:: Task goal ::
Transcribe every one of the entries below word for word, omitting the pictures from your copy.

- - - - - - -

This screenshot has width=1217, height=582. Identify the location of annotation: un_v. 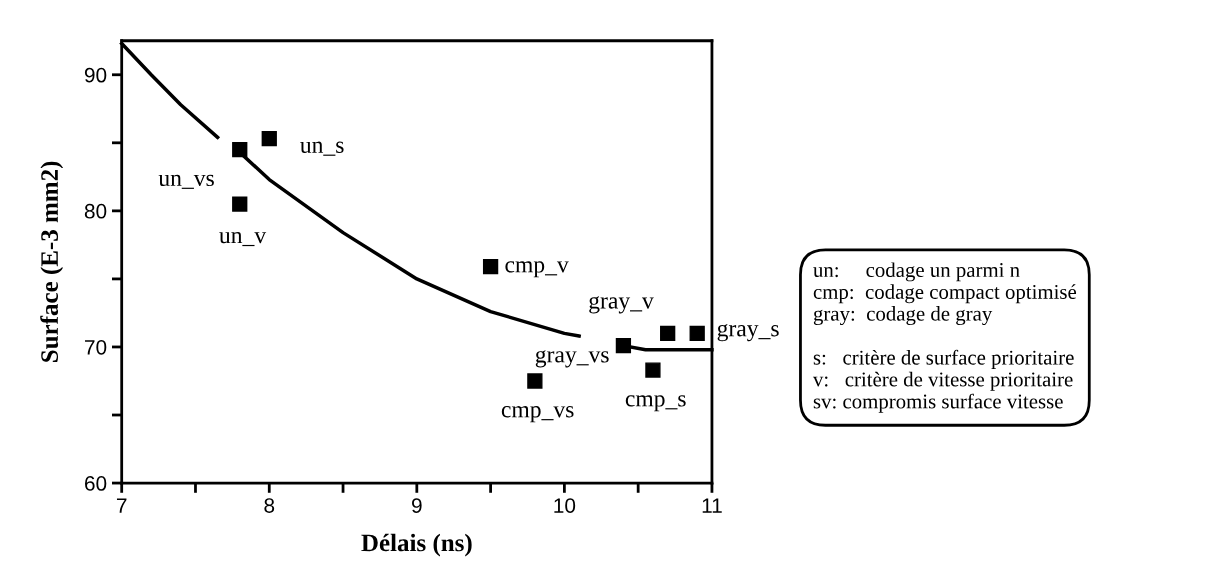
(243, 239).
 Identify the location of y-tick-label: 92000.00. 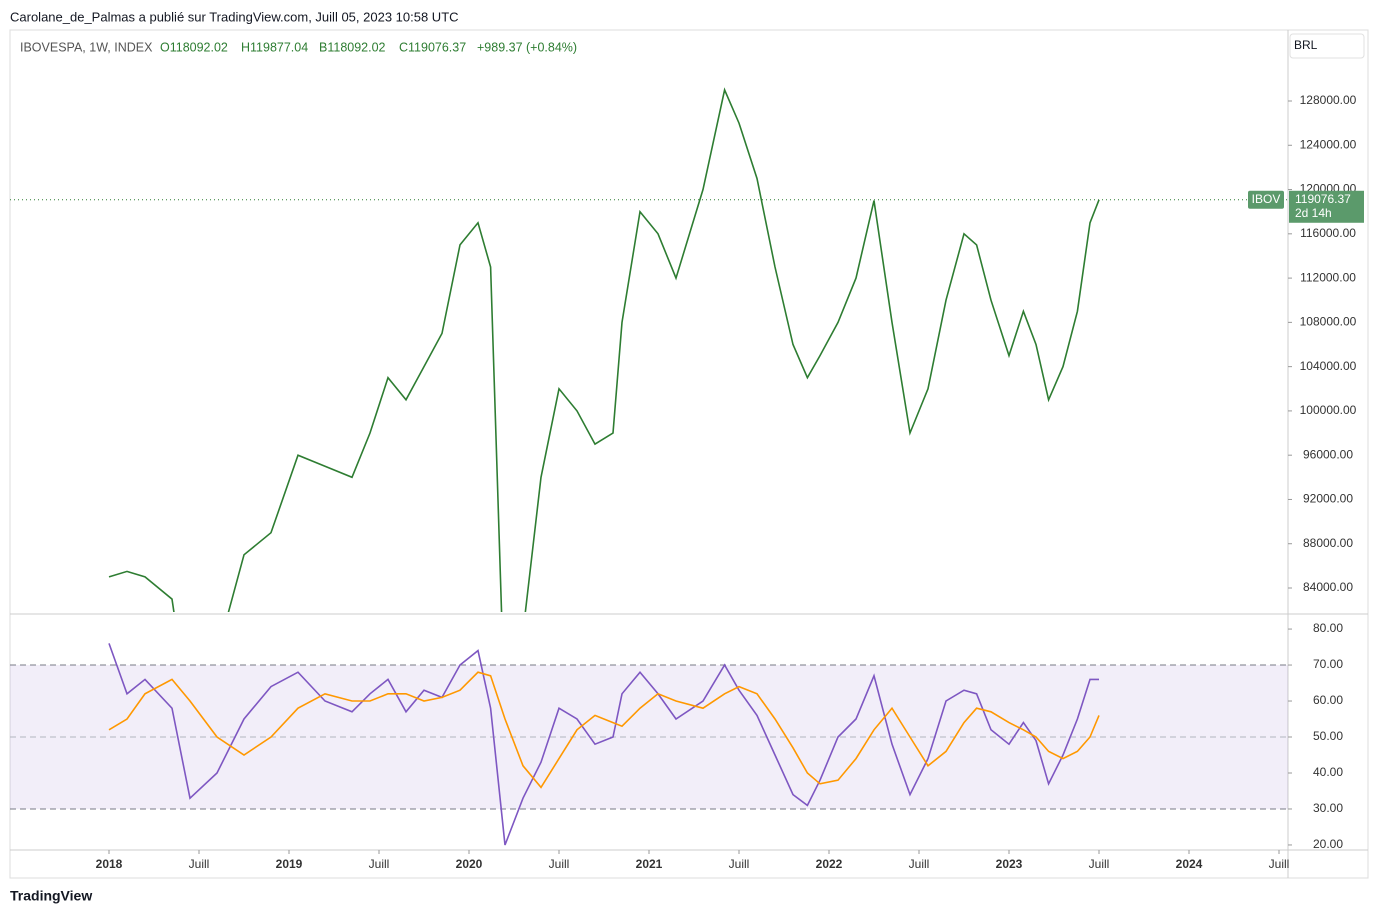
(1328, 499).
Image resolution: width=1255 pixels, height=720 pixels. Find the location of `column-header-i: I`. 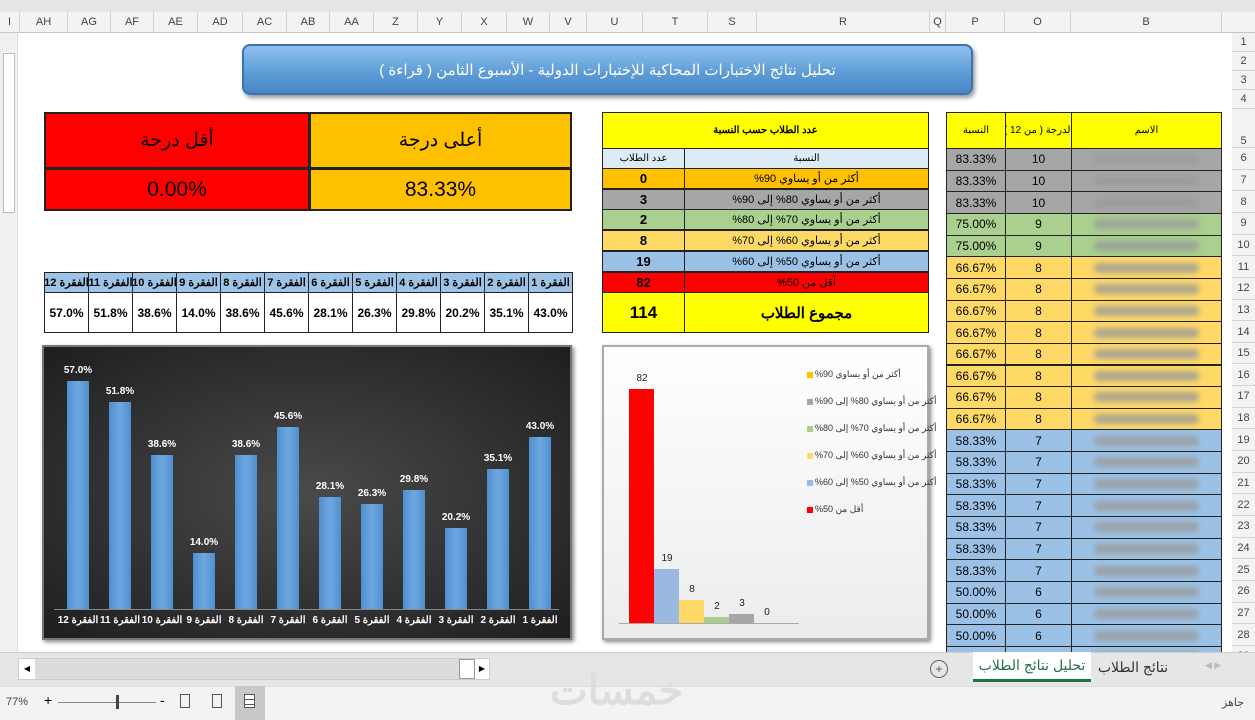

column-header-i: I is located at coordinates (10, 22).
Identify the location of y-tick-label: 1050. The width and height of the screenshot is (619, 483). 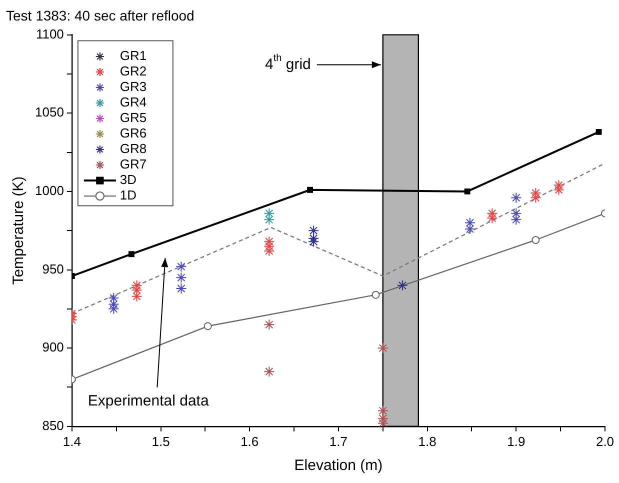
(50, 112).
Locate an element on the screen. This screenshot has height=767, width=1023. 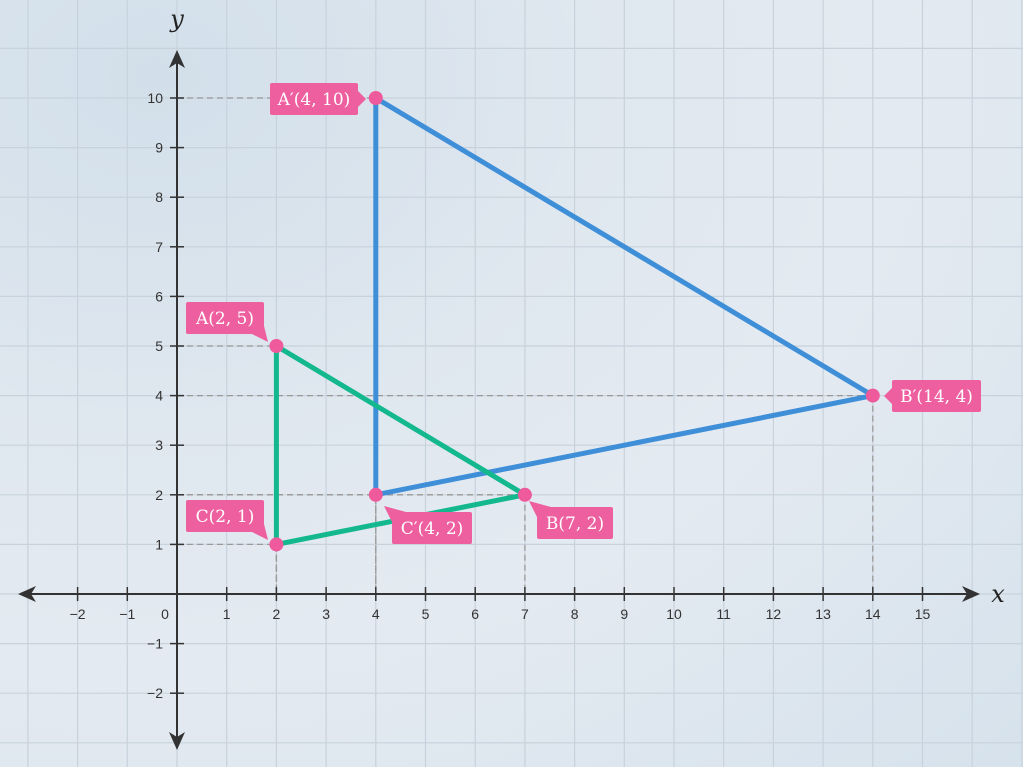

- - - - - - -

:: Written solution ::
This screenshot has width=1217, height=582. Identify the location of annotation: un_v. 
(243, 239).
 Identify the location of y-tick-label: 92000.00. 
(1328, 499).
Image resolution: width=1255 pixels, height=720 pixels. Find the location of `column-header-i: I`. 

column-header-i: I is located at coordinates (10, 22).
Identify the location of y-tick-label: 1050. The width and height of the screenshot is (619, 483). 
(50, 112).
Locate an element on the screen. This screenshot has height=767, width=1023. 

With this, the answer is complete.